Aslında biz süreç başladığından beri cezası belli bir sürenin altına düşmüş bütün mahpusları kapsayacak bir genel af talebini dillendirdik. Bu konuda birçok insan hakları kurumu ve meslek odası da çeşitli çağrılar yaptı. Ama maalesef siyasi mahpusları dışarıda tutan bir yasa çıktı. Bu yasa ile birlikte yukarıda da belirttiğimiz gibi yaklaşık 43 bin kişi hapishanelerden bırakıldı.Yine açıklamalara göre, 64. 661 açık kurumdaki mahpuslar covid-19 nedeniyle izne gönderilmiştir. Hastalığın seyrine göre bu izinlerin daha da uzatılması mümkün. Ama bu bir bırakılma hali değil, sadece hastalık döneminde iki aylık periyotlarla kullanılan bir izin. İzinler kalktığında mahpuslar açık kurumlara geri dönecek.
 
Tüm bu veriler ışında bakıldığında hastalık başladığından beri mahpus sayısı 107.397 azaltılmıştır. Şu an mevcut durumda Türkiye hapishanelerinin kapasitesi 236.755, tüm bu salıverilme ve izinlerle hapishanelerdeki kapasite fazlası ortadan kaldırılmış oldu.
 
Bunun yanında Türkiye’de artırılmış kapasite diye bir sorun var. Bir bilgi edinme başvurusuna göre 114 kapasite ile inşa edilen kurumların kapasitesi zaman içinde artırılarak 218 bine çıkarılmıştır. Burada artırılmış kapasitenin nasıl sağlandığı belirsiz. Ek bina mı yapıldı, ortak alanlar koğuşlara mı dönüştürüldü, yoksa koğuş içerisine ek ranza mı eklendi?

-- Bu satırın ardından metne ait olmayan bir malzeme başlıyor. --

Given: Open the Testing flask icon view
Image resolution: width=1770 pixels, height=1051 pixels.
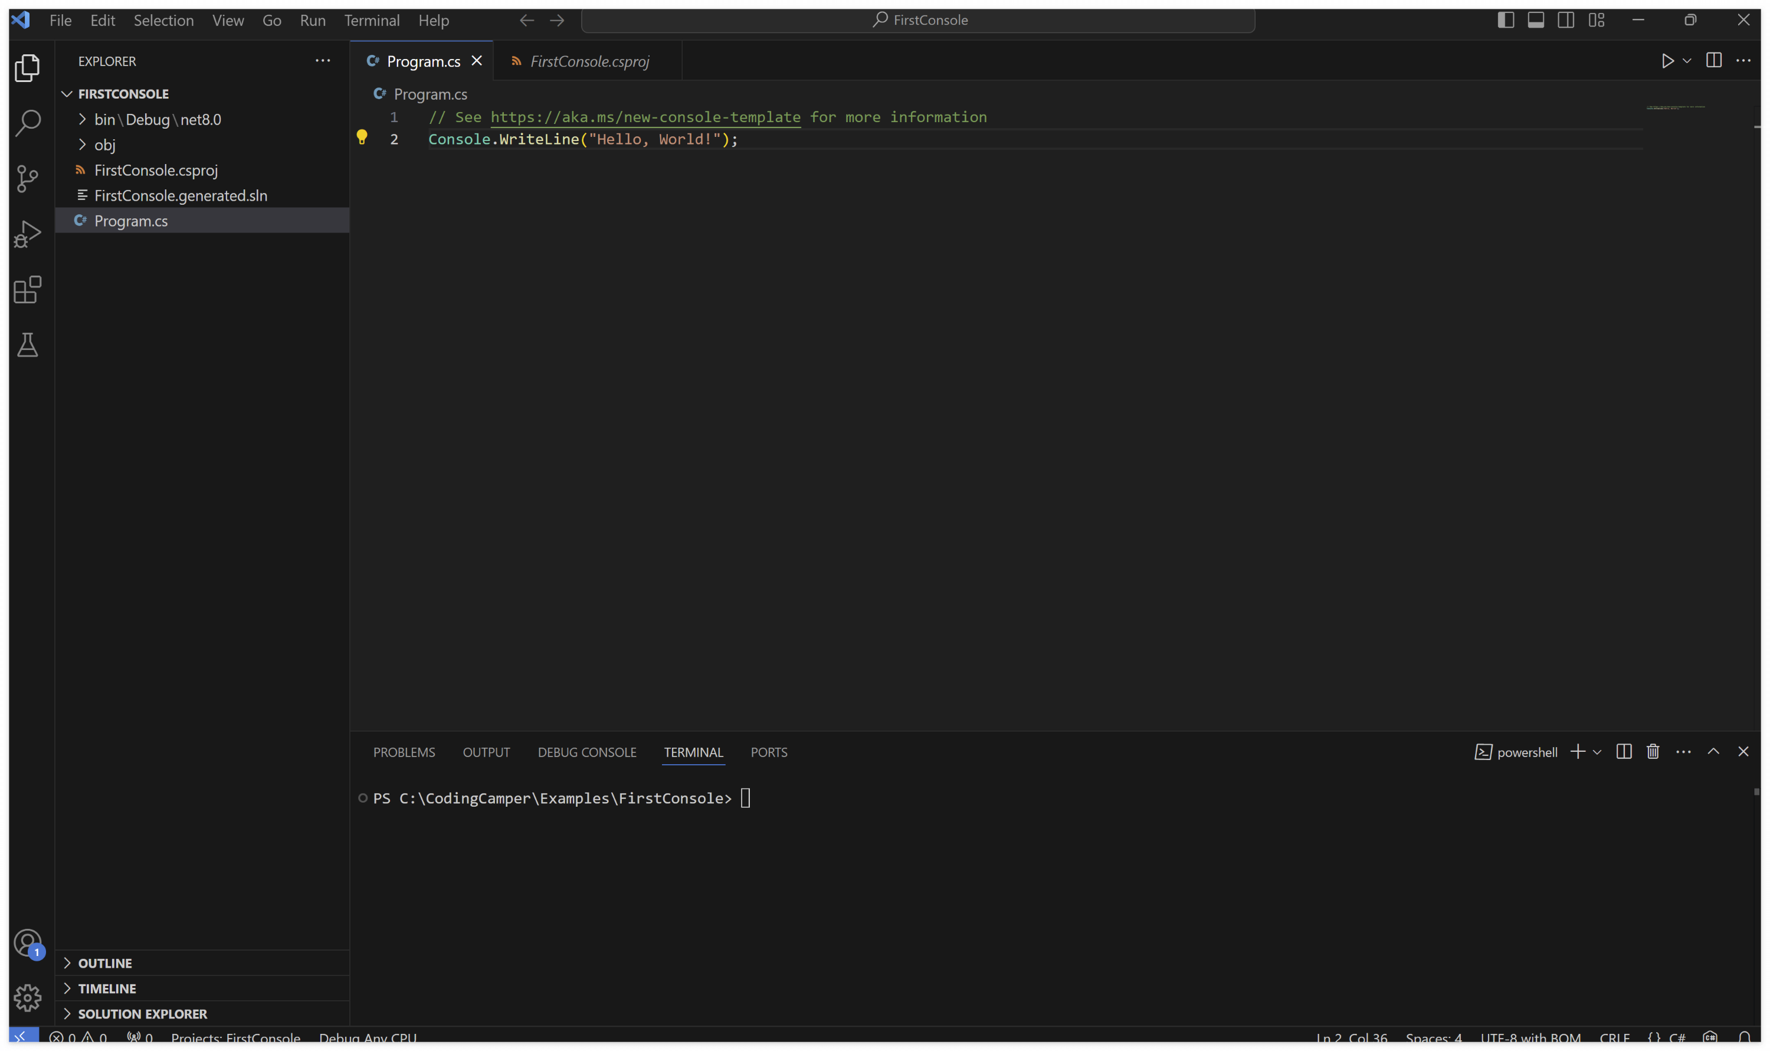Looking at the screenshot, I should tap(28, 345).
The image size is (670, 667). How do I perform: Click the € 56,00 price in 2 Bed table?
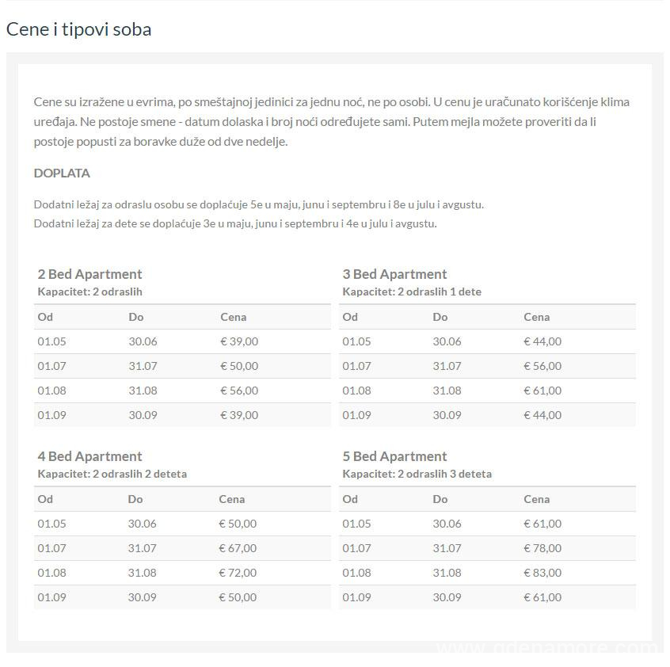tap(239, 391)
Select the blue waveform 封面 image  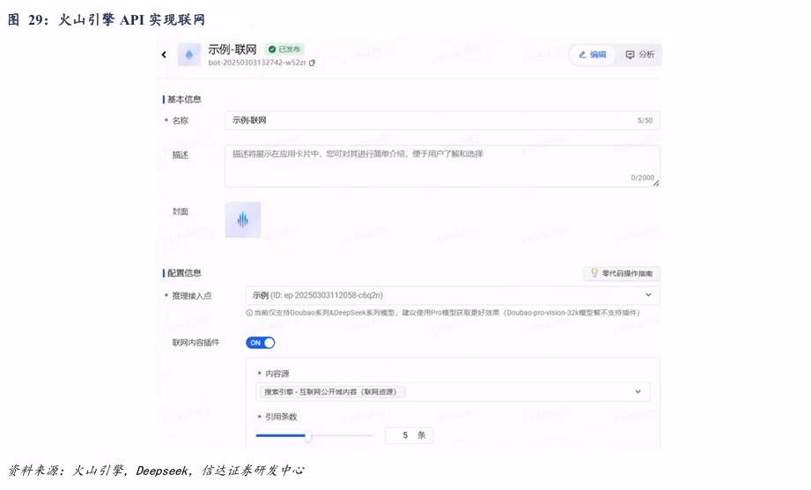point(242,219)
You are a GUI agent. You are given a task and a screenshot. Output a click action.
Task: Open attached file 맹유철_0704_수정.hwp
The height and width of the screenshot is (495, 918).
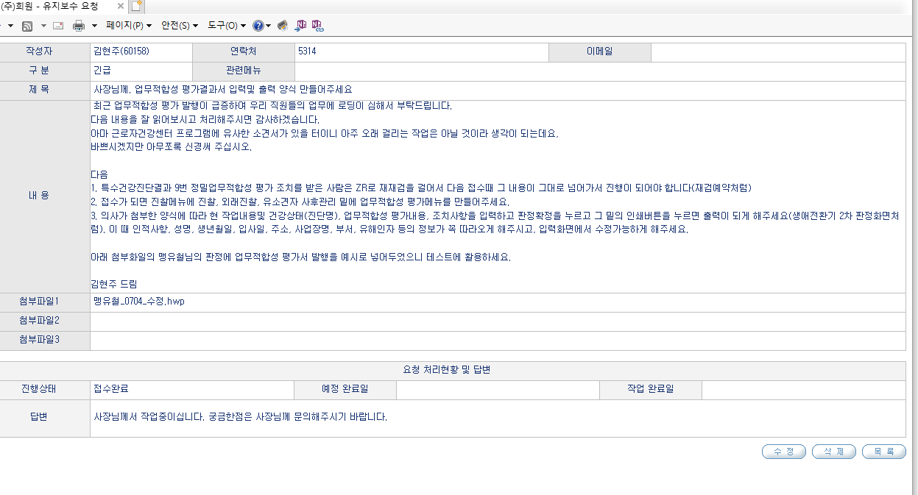[x=138, y=302]
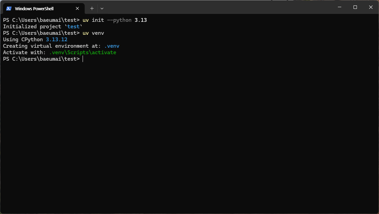The image size is (379, 214).
Task: Click the blue 'test' project name text
Action: pyautogui.click(x=73, y=26)
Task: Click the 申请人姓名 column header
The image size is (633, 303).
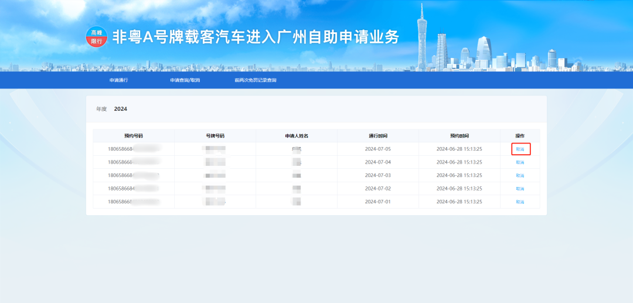Action: pos(297,136)
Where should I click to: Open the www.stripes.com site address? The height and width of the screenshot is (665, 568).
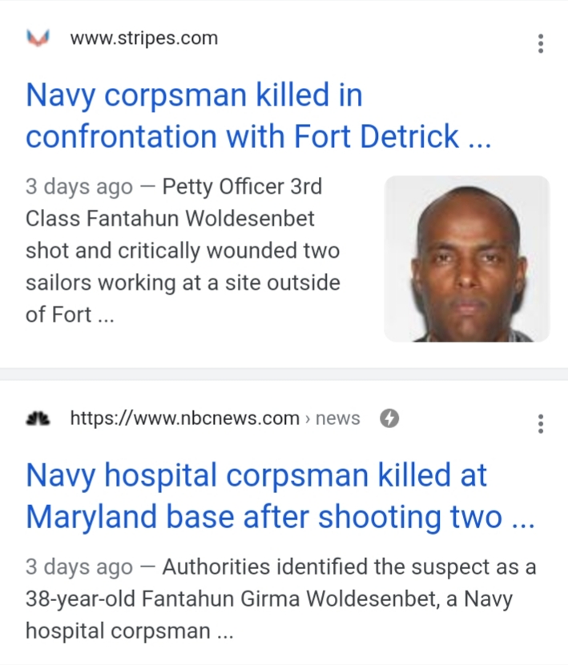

Bu soruların cevabı da maalesef bizde mevcut değil. Ama bize gelen başvurularda mahpuslar ek ranza konularak kapasitenin artırıldığını ve bu durumun birçok soruna yol açtığını belirtiyorlar. Buradan yola çıkarak her ne kadar mahpus sayısı kapasite oranında azaltılmış olsa da hala ciddi bir kalabalık sorunu olduğunu söylemek mümkün. Süreç uzarsa, izne gönderilmiş olan mahpusların durumunun ne olacağı da hala belirsizliğini koruyor.